Generally, the user interface/gateway 250 maintains device information for all the current devices it is trying to flash. For each unit 155 it will record information such as:

a. Device Designator;

b. Connection status;

c. Connection number; and

d. Cycle number.

In one embodiment, the UI/G 250 keeps a record of the device's total size of Flash available for application code, expressed in bytes, and in some further embodiments, also size of the available RAM. This information is retrieved from the unit 155 using command and response “Class 6” messages prior to actual flashing, such as illustrated in state 620. The UI/G 250 can verify that there is sufficient flash size on the units 155 prior to attempting to enter the bootloader mode 625.

In one embodiment, the UI/G 250 establishes a connection and assigns a unique connection number to each device 155. The command and response messages responsible for NVM Flashing within units 155 can follow 2 rules:

A. UI/G 250 or the target addressable unit 155 will wait for a maximum of 3 seconds to get a response.

B. The UI/G 250 or the target device 155 will update its response (to a command) in a CAN transmit buffer of the UIG 250 or the device 155 within 100 milliseconds.

Connection establishment can be performed by exchanging messages between UIG 250 and the target device 230 as described below, as also referenced the FIG. 6A:

1. In one embodiment, the UI/G 250 sends a bootloader entry command to the target device 155 (Message: “UI/G Request Device Enter Bootloader Mode”). The UI/G 250 updates the connection status field in this message to connection initialization mode. In one embodiment, the unit 155 does not accept any further bootloader entry commands until the unit 155 connection status is reset to “no connection”. The UI/G 250 Device Designator and the target device's 110 Subnet ID are provided to the target units 155 by the UI/G 250 in this message. The UI/G 250 can assign a unique connection number to the target units 155.

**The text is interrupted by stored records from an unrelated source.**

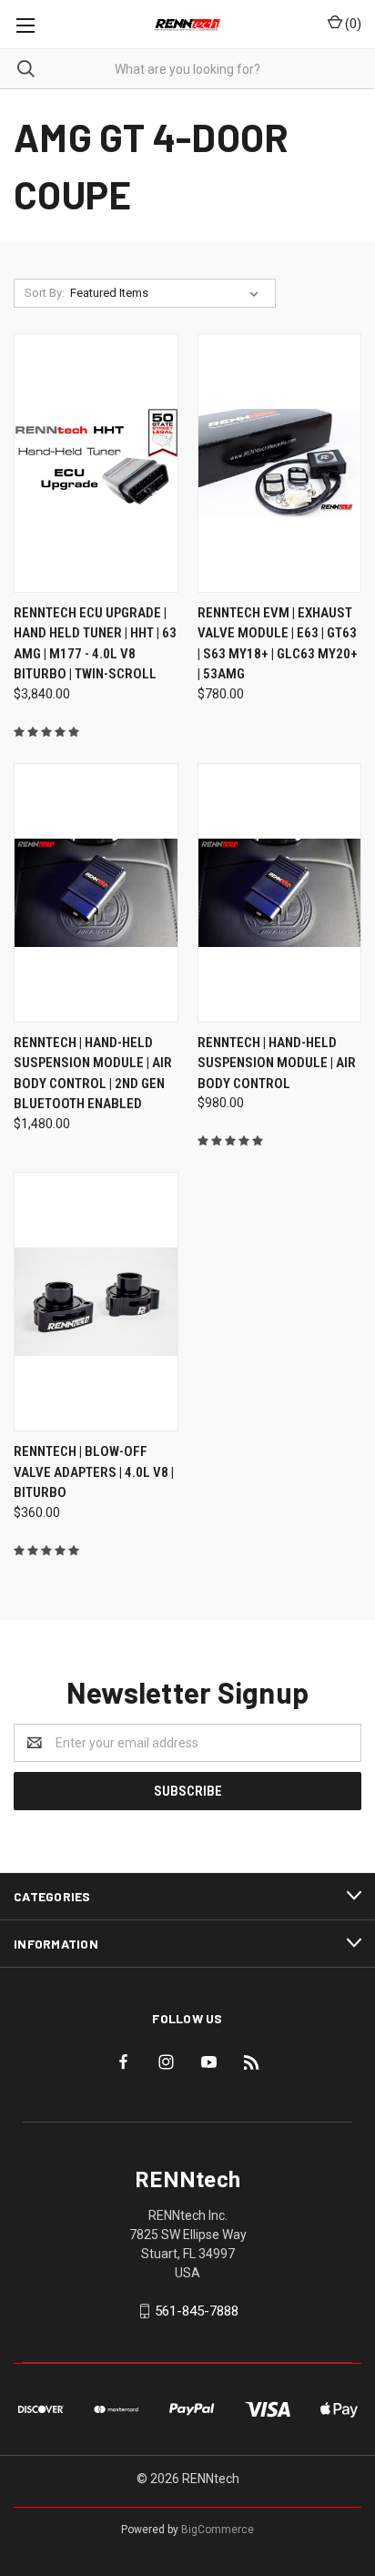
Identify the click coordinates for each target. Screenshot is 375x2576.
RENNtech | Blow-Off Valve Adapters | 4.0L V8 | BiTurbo (94, 1472)
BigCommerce (217, 2529)
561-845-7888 (196, 2311)
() (351, 23)
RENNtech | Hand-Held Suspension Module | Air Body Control (277, 1063)
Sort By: (45, 293)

2. In one embodiment, the unit 155 authenticates the UI/G 250 by requesting it to send password (Message: “Device Request Password”). The unit 155 also provides the available size of NVM memory, required for programming Application code.

3. In one embodiment, the UI/G 250 responds by sending a password string in the message data (Message: “UI/G Send Password”). After validating the password, the unit 155 stops executing its current application, and will instead start executing Boot loader code. The password string can be encrypted using the encryption/decryption algorithm. If the password does not match, the device 155 typically responds with “Device UI/G Bootloader Status” message in NVM Programming mode.

In one embodiment, if the log-in process into the NVM bootloader was initiated as a result of NVM CRC Check failure, such as in the step 610, the unit 155 then proceeds to periodically resend the “Device UI/G Bootloader Status” messages. If the log-in process was initiated from the application, such as in step 615, the device then exits NVM Programming state 630, goes back to the interrupted application and resumes normal operation.

4. In one embodiment, the unit 155 acknowledges the UIG 250 by updating the connection status to connection established mode (Message: “Device Acknowledge Bootloader Mode”). The unit 155 estimates a maximum allowable data it can store in its RAM buffer before flashing it to NVM. The unit 155 provides its RAM buffer size (Packet size) in this message.

Steps to disconnect an established connection in one or various embodiments:

1. Once the flashing is complete, the UI/G 250 sends a command to exit boot loader mode (Message: “UI/G Request Device Exit Bootloader”).

2. The connection between the target device 155 and the UIG 250 is disconnected if the UI/G 250 request to exit boot loader mode. The target unit 155 sends an acknowledgement and performs a self-reset (Message: “Device Acknowledge UI/G Exit Bootloader”).

Turning now to FIG. 6B, illustrated is one embodiment of a code segmentation to be used when programming or reprogramming a Non-Volatile Memory of a device. Generally, the UIG 250 and the target unit 155 follow a segmented message transfer protocol to send application code over the RSBus network 180. The UI/G 250 divides application code in to smaller packets and each packet will be further divided into messages. The Packet Size is defined by the target unit 155 and is sent to the UI/G 250 using a “Device Acknowledge Bootloader Mode” message. In each cycle, one packet will be transferred and the cycle count will be incremented by one.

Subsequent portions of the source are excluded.